Des prix qui restent encore accessibles. “Il faut bien comprendre que ce n’est pas le prix du billet qui augmente, mais la taxe”, poursuit-elle. Cette taxe peut évoluer pour les billets non émis, c’est-à-dire ceux qui ne sont pas encore officiellement validés. La plupart des clients restent conscients de la situation, ne modifiant et n’annulant pas leur voyage.

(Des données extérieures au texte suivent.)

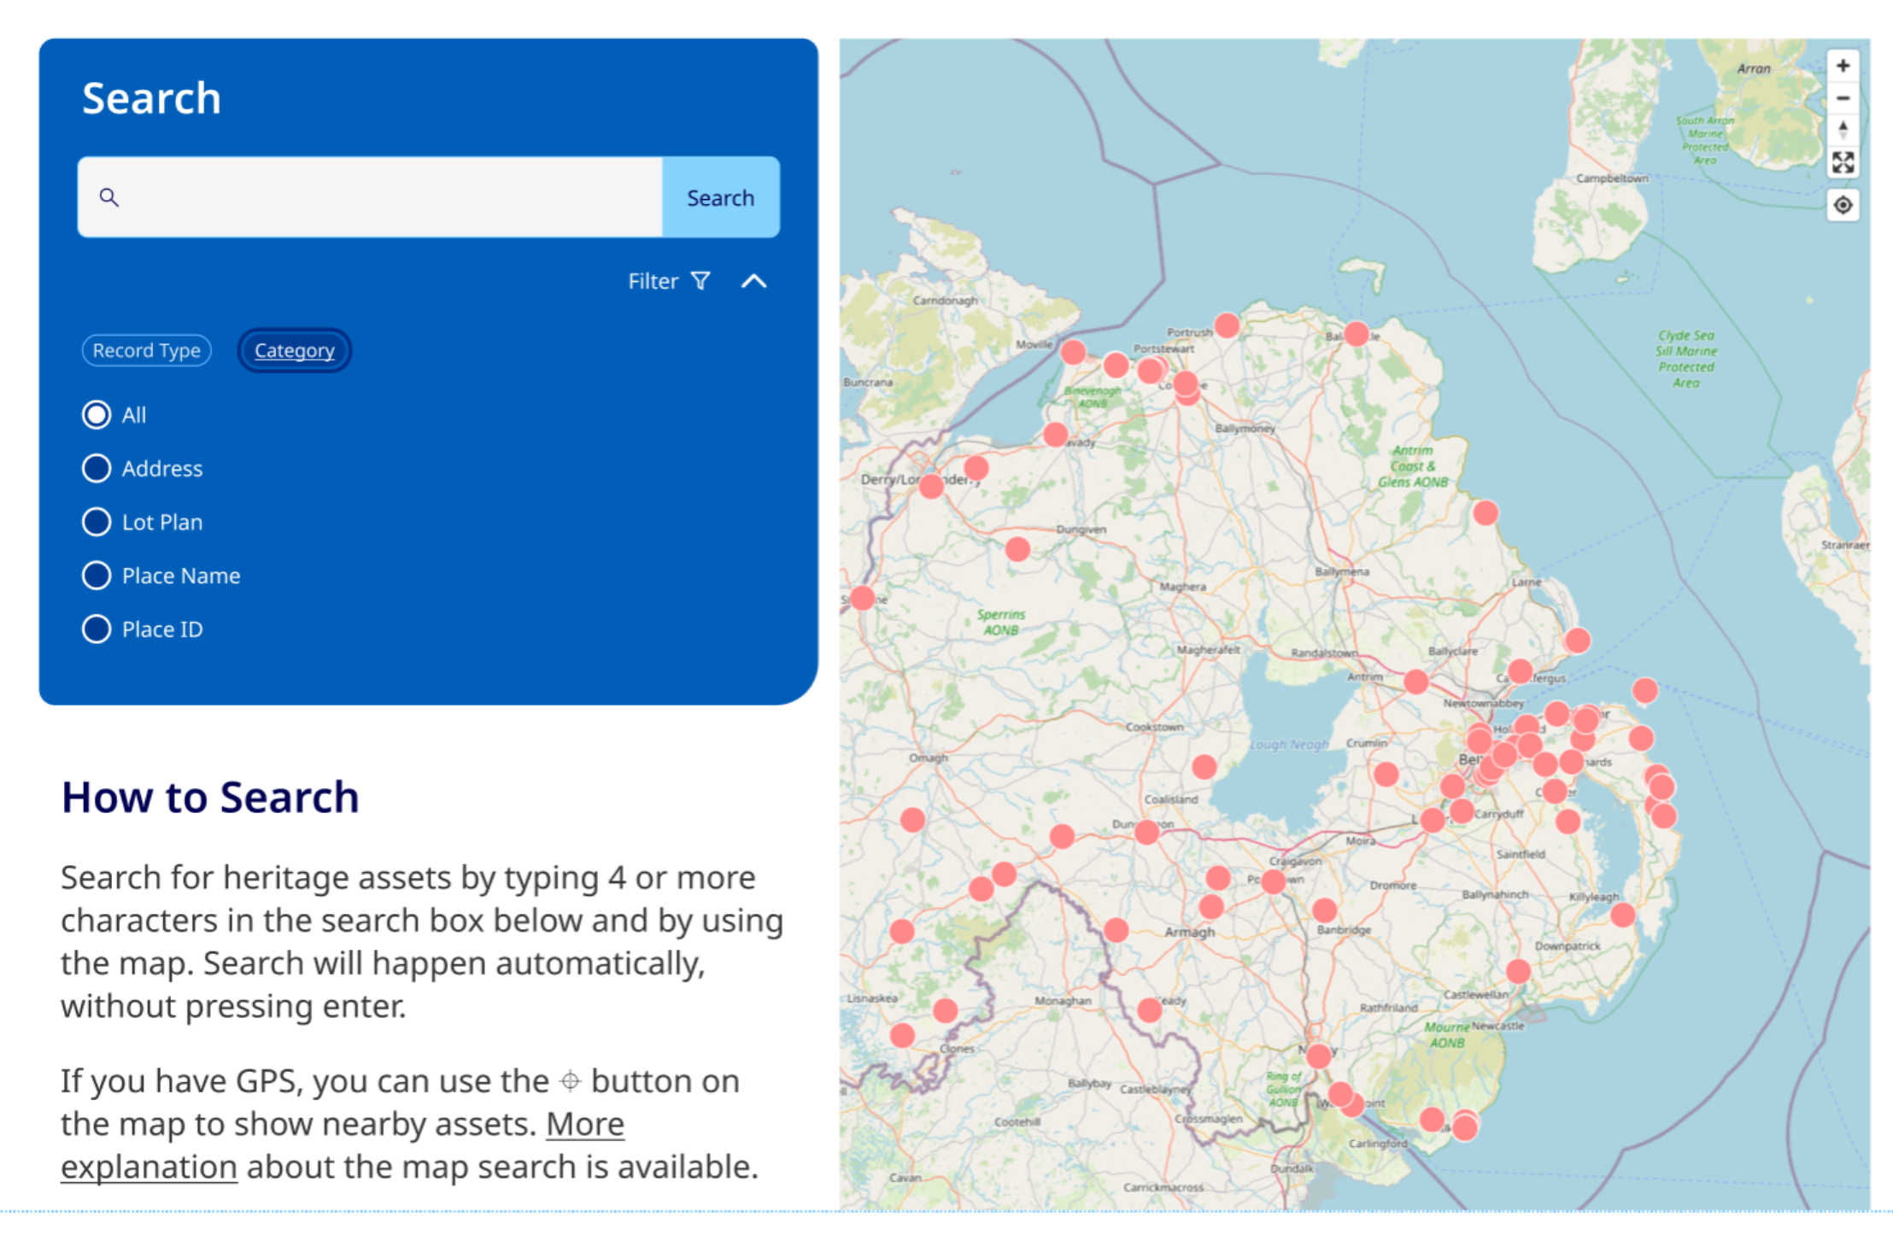Enter fullscreen map view
1893x1235 pixels.
click(x=1843, y=162)
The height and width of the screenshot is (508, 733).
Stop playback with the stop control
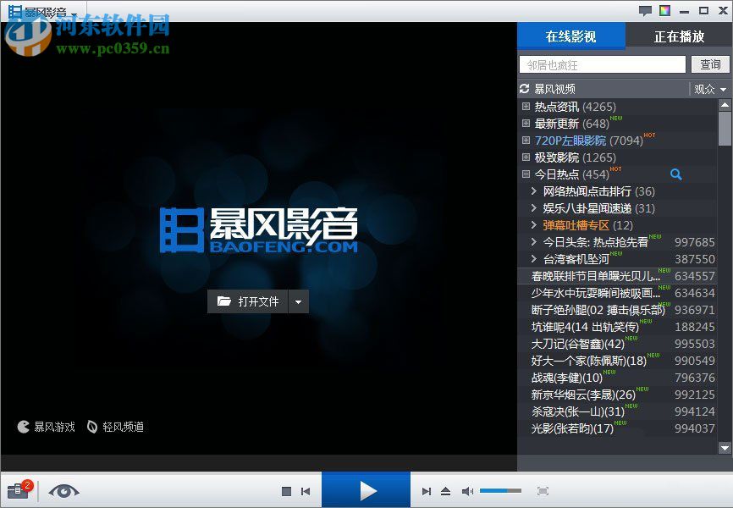tap(286, 490)
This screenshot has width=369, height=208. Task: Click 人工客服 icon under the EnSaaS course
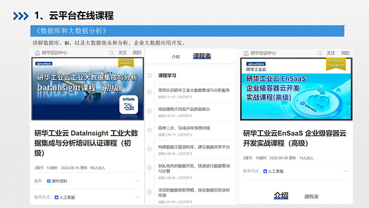(265, 171)
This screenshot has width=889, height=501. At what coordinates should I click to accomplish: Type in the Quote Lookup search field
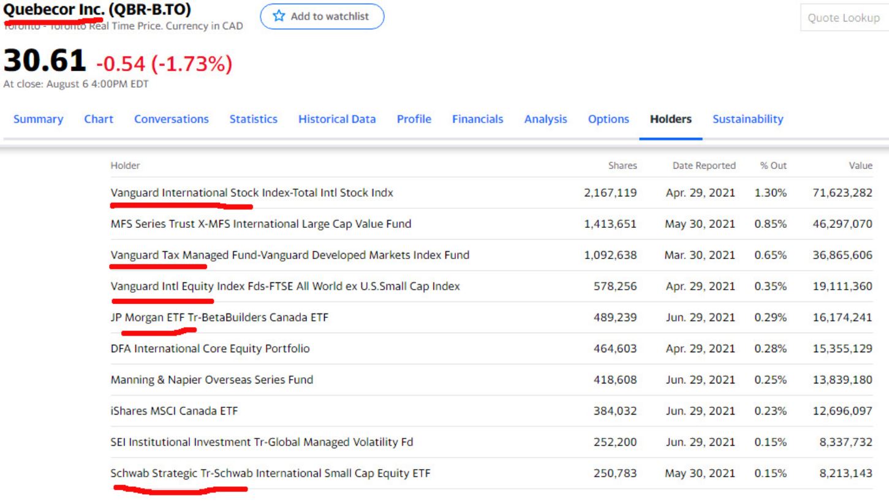click(844, 18)
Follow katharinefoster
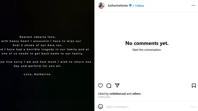 140,6
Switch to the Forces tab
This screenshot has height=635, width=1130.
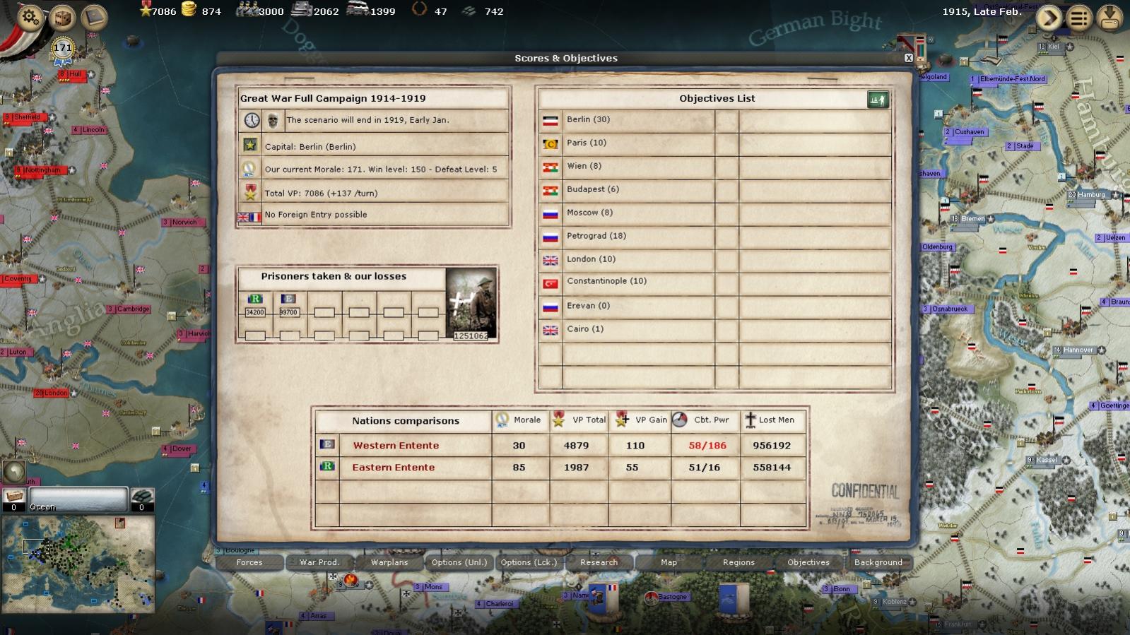(x=249, y=562)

La France redevient une destination prisée
“Notre rôle est de les informer, de trouver des alternatives et d’expliquer la réalité du terrain au mieux pour éviter les amalgames”, explique Cynthia Souchon, employée chez Fitour Voyages à Agen. Selon les agences, c’est le contexte géopolitique qui créait de l’incertitude chez les personnes qui prennent une réservation ou modifient leur voyage.
“Nos dernières réservations sont tournées vers l’Europe”, précise-t-elle. Les clients privilégient le bassin méditerranéen, les Îles Canaries ou encore le Cap-Vert. La France redevient un choix de marque parmi les vacanciers avec des prix plus accessibles et un sentiment de sécurité. Un changement qui permet de redécouvrir notre région, la France et l’Europe.

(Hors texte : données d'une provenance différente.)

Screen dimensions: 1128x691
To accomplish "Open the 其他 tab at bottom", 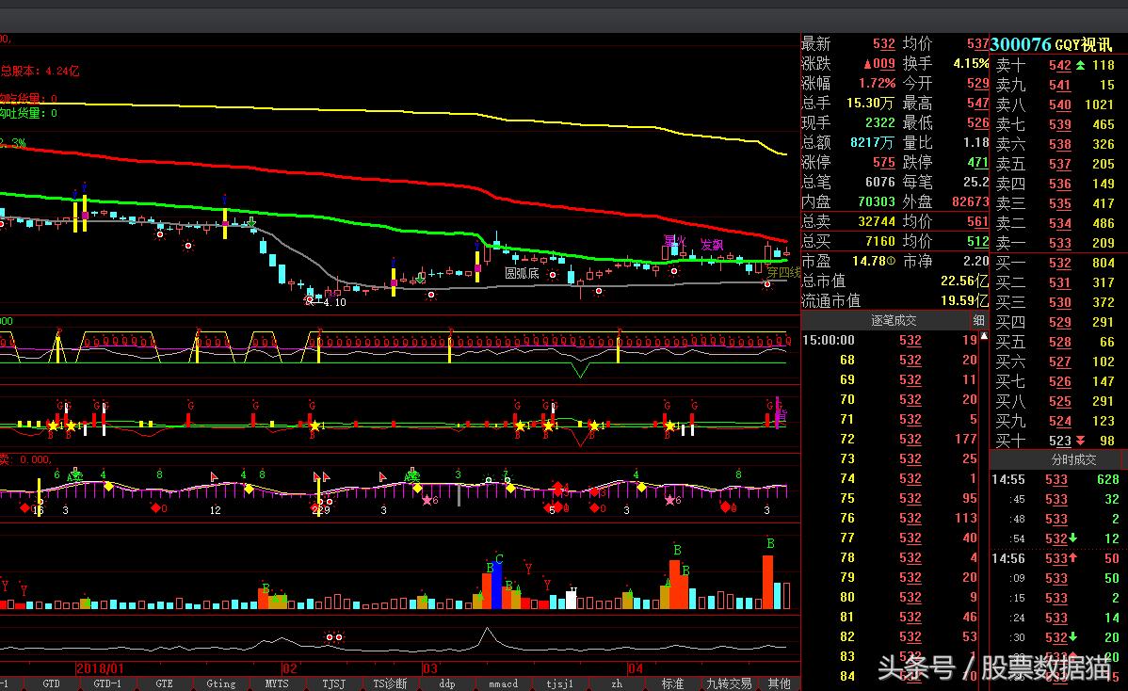I will point(780,683).
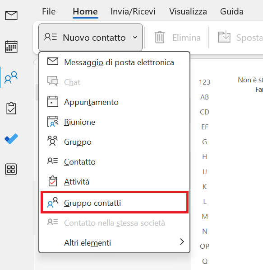Select Riunione from the dropdown list
Viewport: 263px width, 270px height.
115,122
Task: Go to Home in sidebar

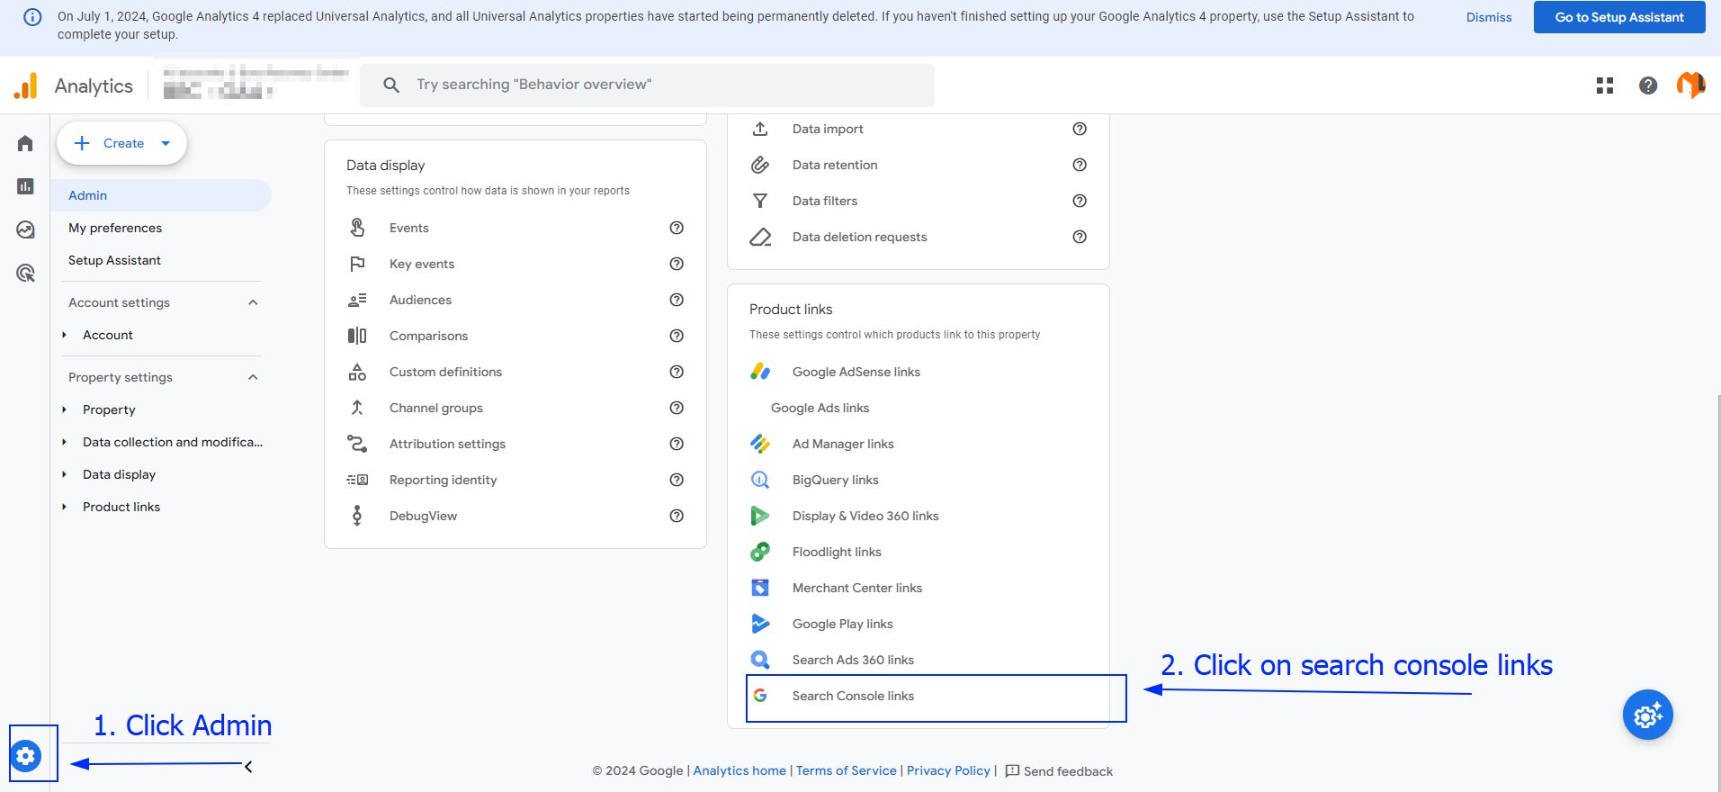Action: pos(25,143)
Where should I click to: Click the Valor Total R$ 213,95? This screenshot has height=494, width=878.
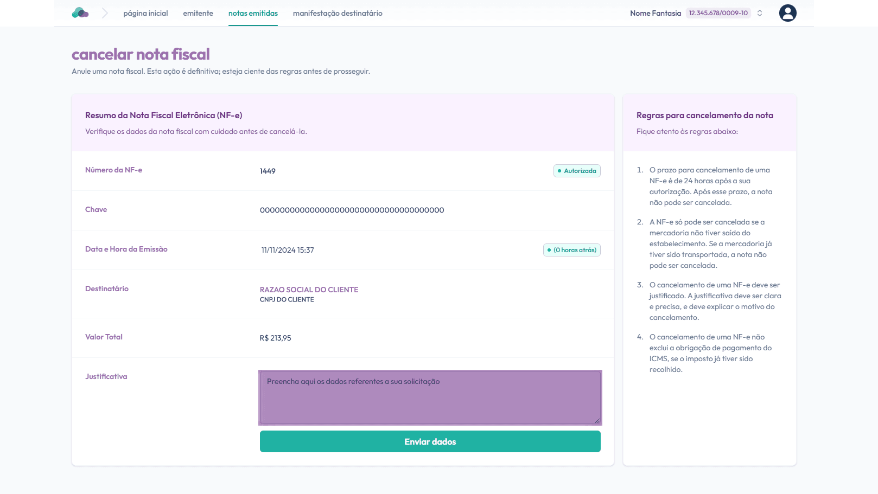pos(275,338)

Des alternatives proposées
Les agences de voyages s’adaptent à la situation en proposant des solutions de repli. “Nous proposons des voyages en car avec des départs régionaux”, détaille Cynthia. Un moyen de transport qui permet d’amoindrir les coûts avec un ratio moins cher. C’est aussi une alternative pour les personnes qui angoissent à l’idée de prendre l’avion en raison du conflit.
“Jusqu’à la fin de l’été, des vols directs sont mis en place”, confie Déborah Pausé. Certains vols avaient des escales dans les pays du Golfe, ils sont maintenant possibles en vol direct. D’autres clients, “ne changent pas forcément leur mode de consommation” ajoute la responsable de l’agence Havas Voyages à Agen. Les clients, conscients de choisir la voiture ou l’avion comme mode de transport, acceptent de payer une légère hausse.